### Assigned task
In the entries below, copy only the lines from the one that contains "At what coordinates should I click to accomplish: Click the map" through the last line, exactly, and omit any pictures.

[Stored dataset items]
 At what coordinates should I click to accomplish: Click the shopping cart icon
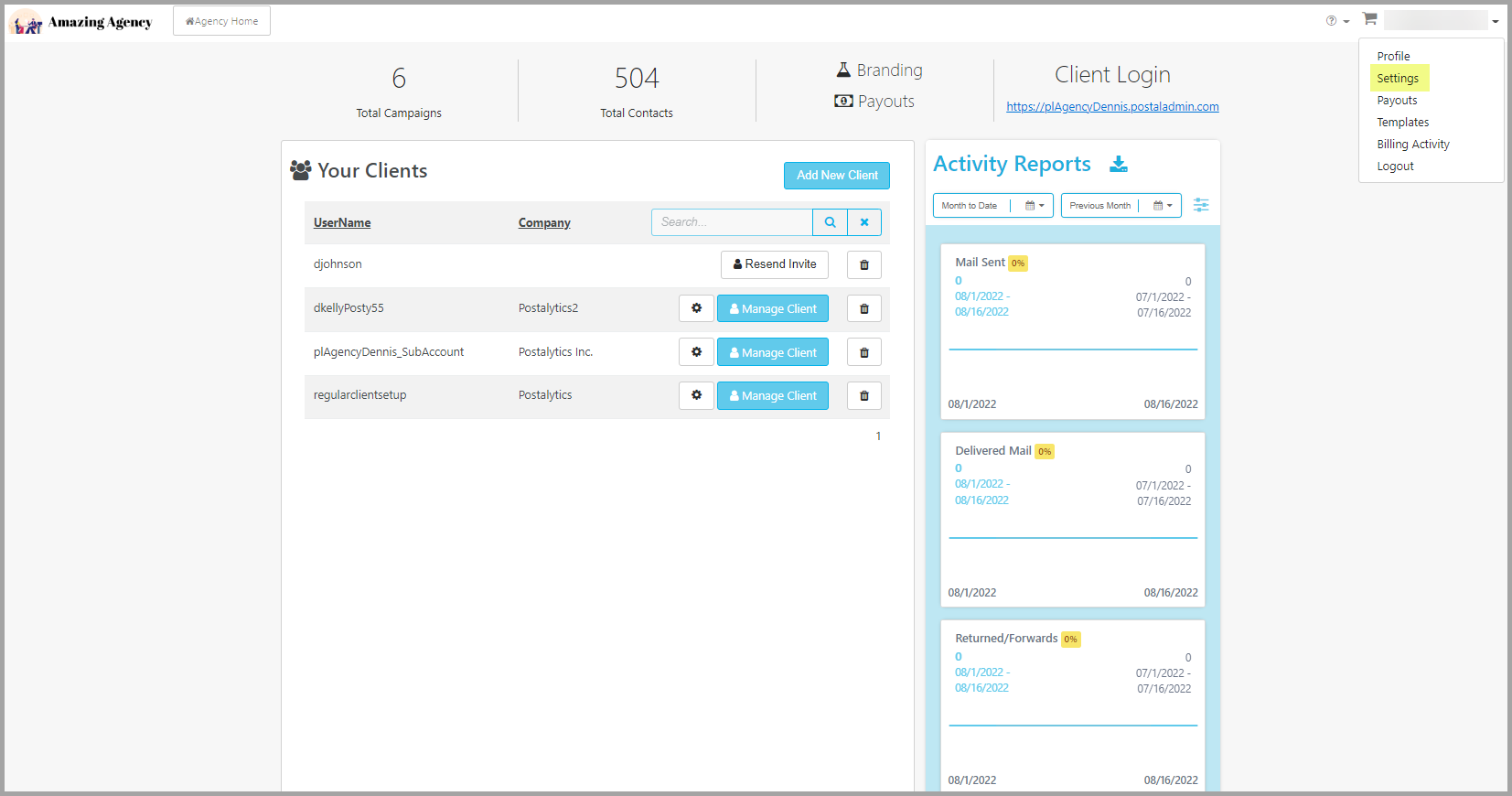(1369, 18)
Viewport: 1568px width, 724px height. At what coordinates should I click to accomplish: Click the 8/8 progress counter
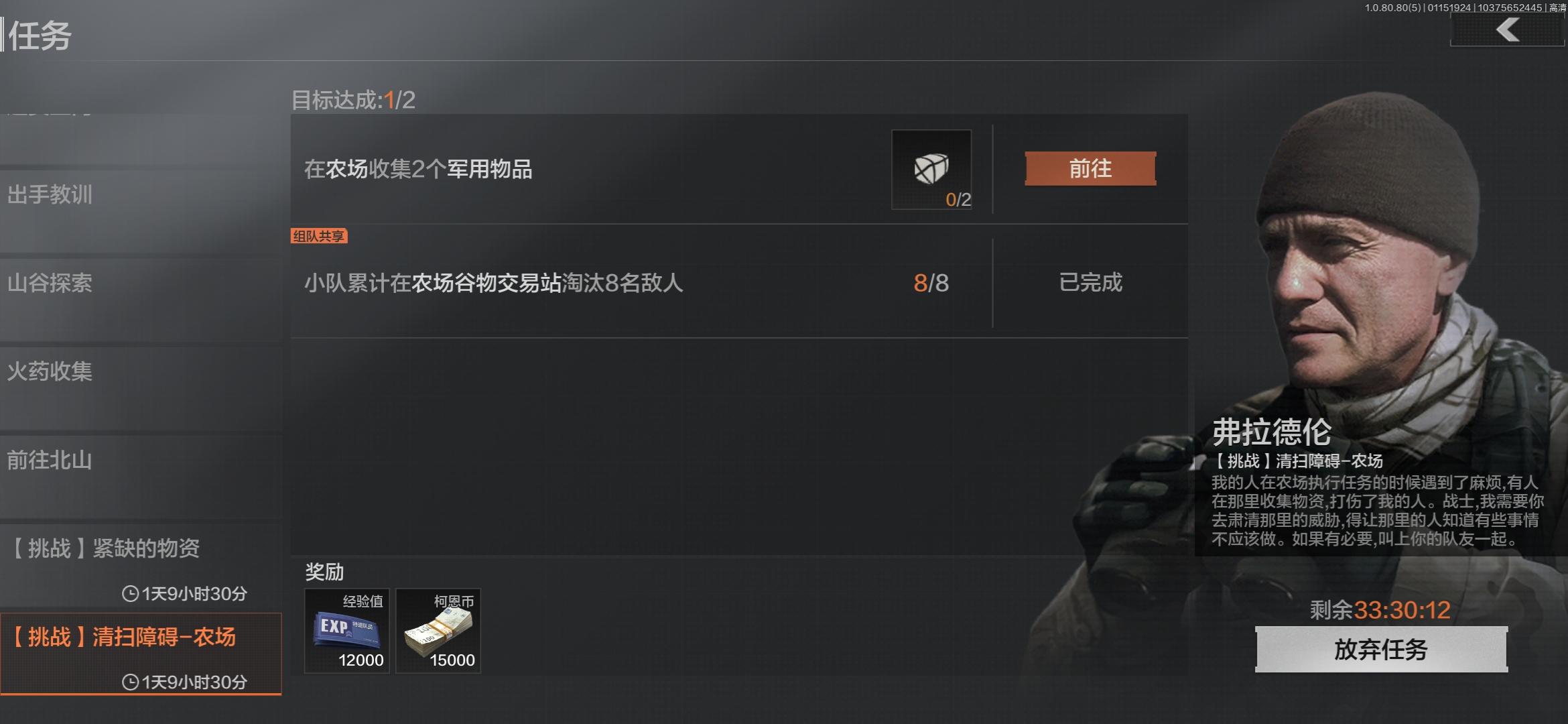(x=931, y=283)
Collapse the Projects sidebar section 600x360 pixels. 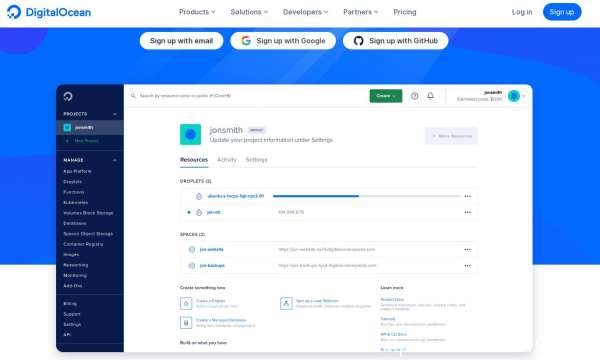point(115,114)
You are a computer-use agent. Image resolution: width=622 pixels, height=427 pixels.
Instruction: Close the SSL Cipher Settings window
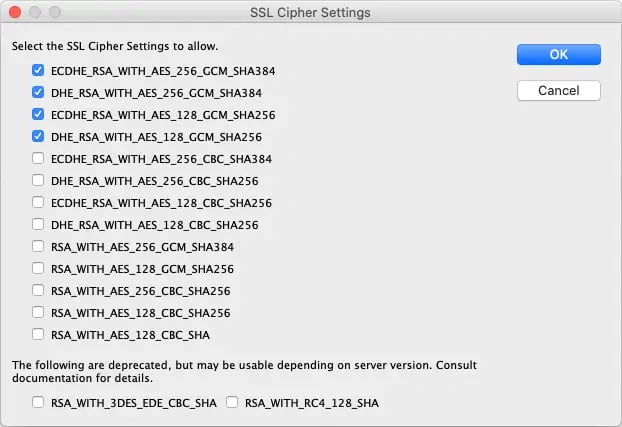pos(15,13)
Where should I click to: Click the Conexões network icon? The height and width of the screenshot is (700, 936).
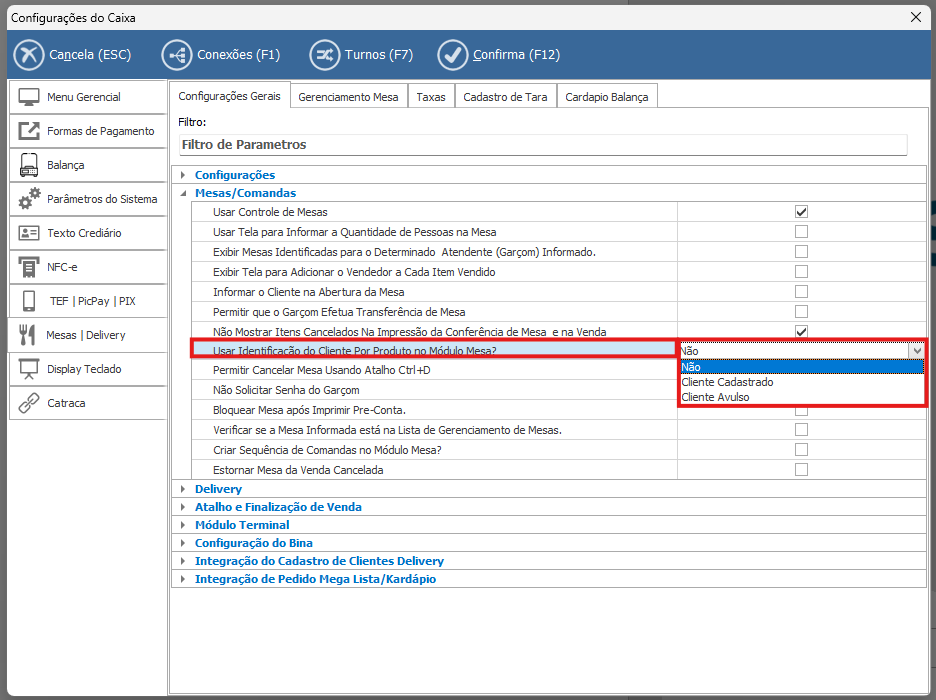(x=177, y=54)
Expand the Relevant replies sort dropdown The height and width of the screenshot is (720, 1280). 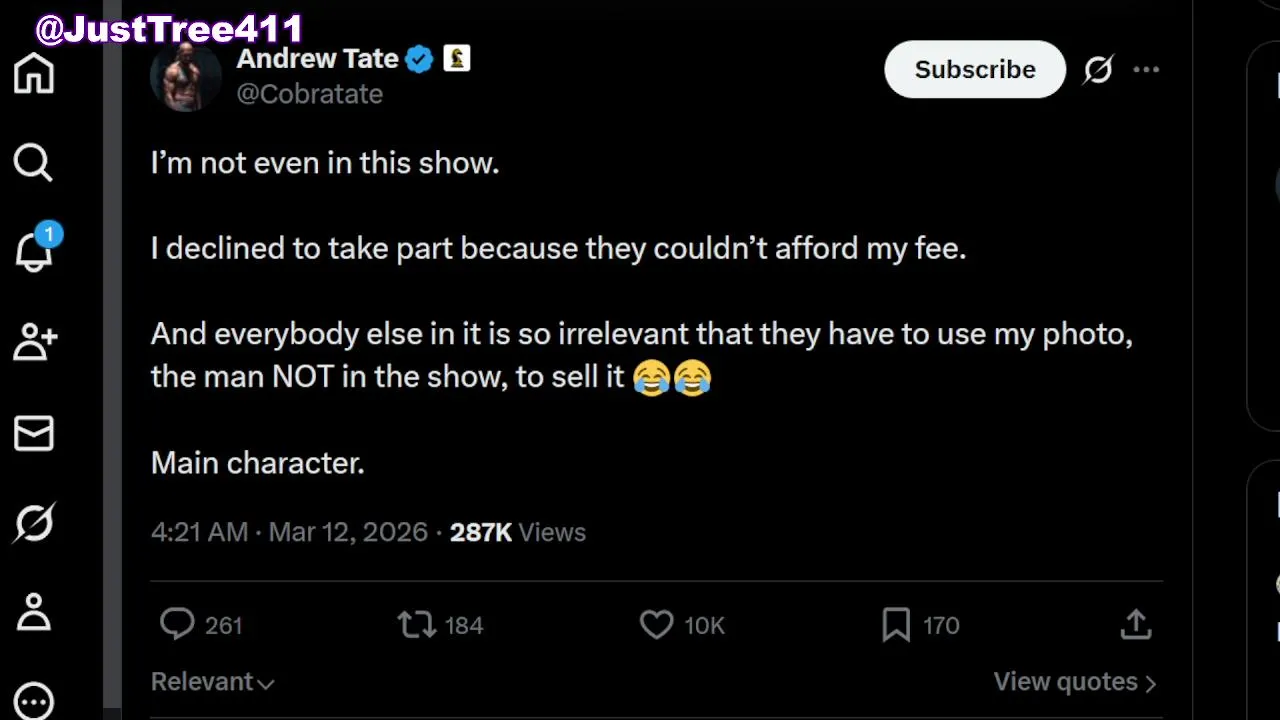click(x=212, y=682)
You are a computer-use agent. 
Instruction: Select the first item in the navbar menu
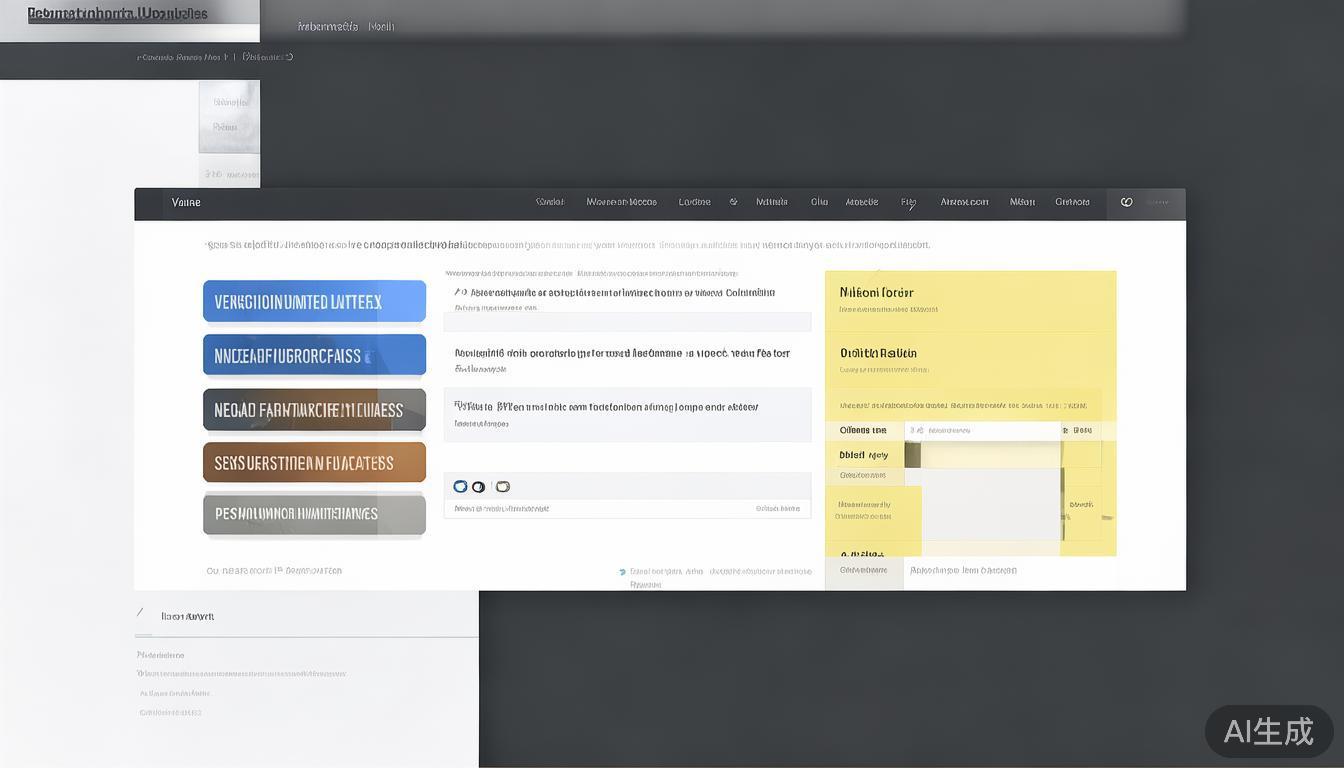[x=549, y=202]
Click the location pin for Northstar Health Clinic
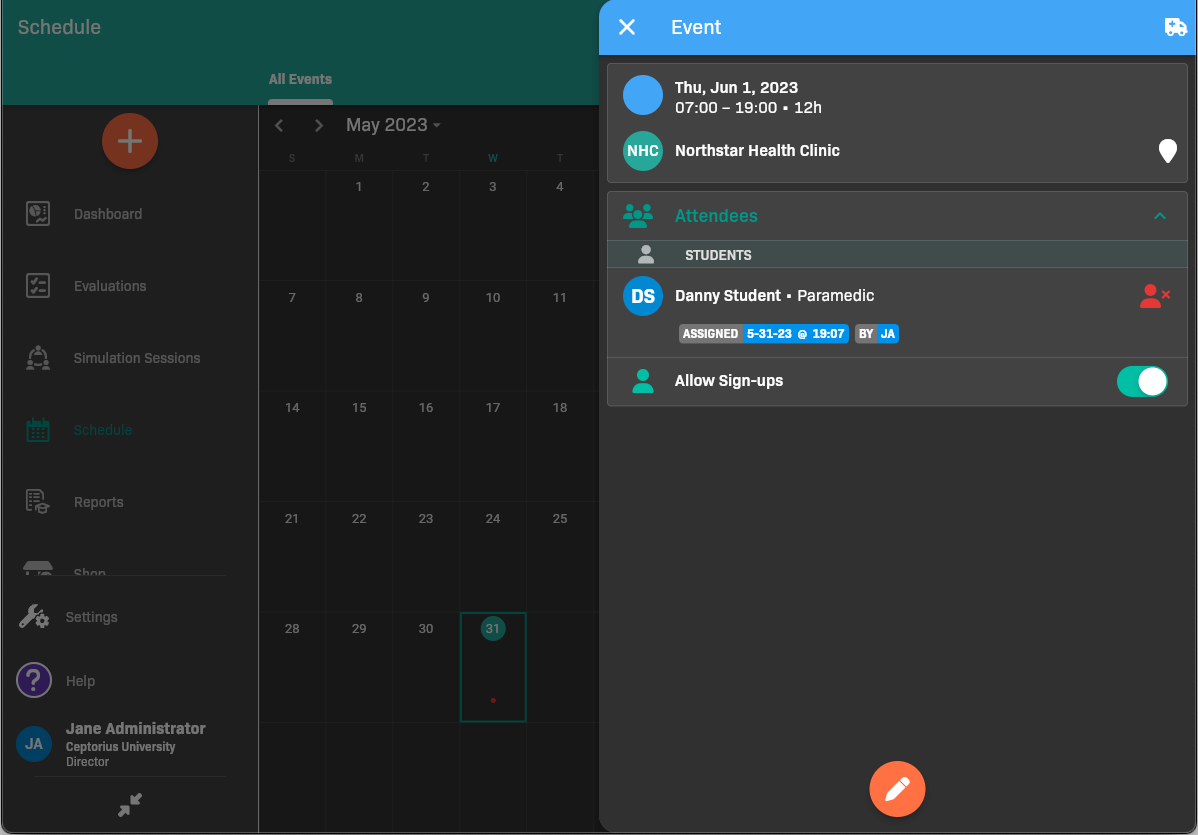 click(1167, 151)
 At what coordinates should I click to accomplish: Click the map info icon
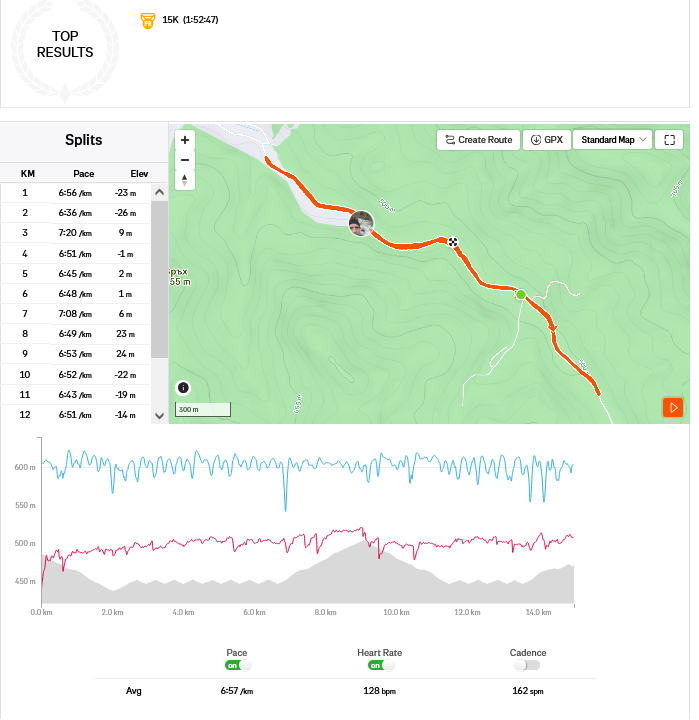pyautogui.click(x=183, y=388)
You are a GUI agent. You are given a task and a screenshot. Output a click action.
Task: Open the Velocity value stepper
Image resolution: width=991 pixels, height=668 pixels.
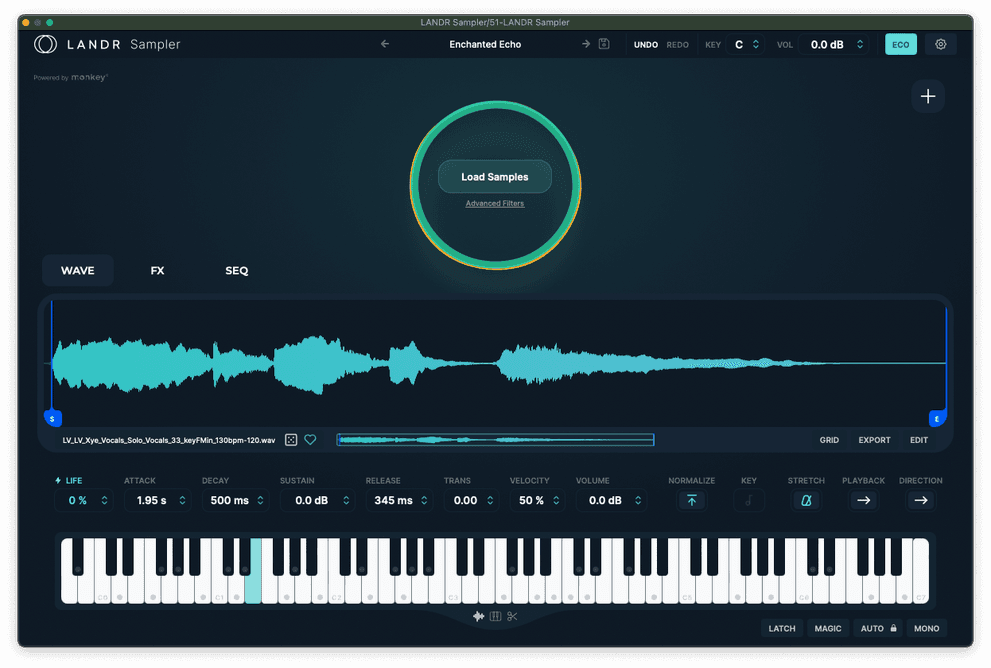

### Solution for this task
 At what coordinates should I click to accomplish: Click the map info icon
pyautogui.click(x=183, y=388)
You are a GUI agent. You are given a task and a screenshot. Output a click action.
Task: Open the Velocity value stepper
Image resolution: width=991 pixels, height=668 pixels.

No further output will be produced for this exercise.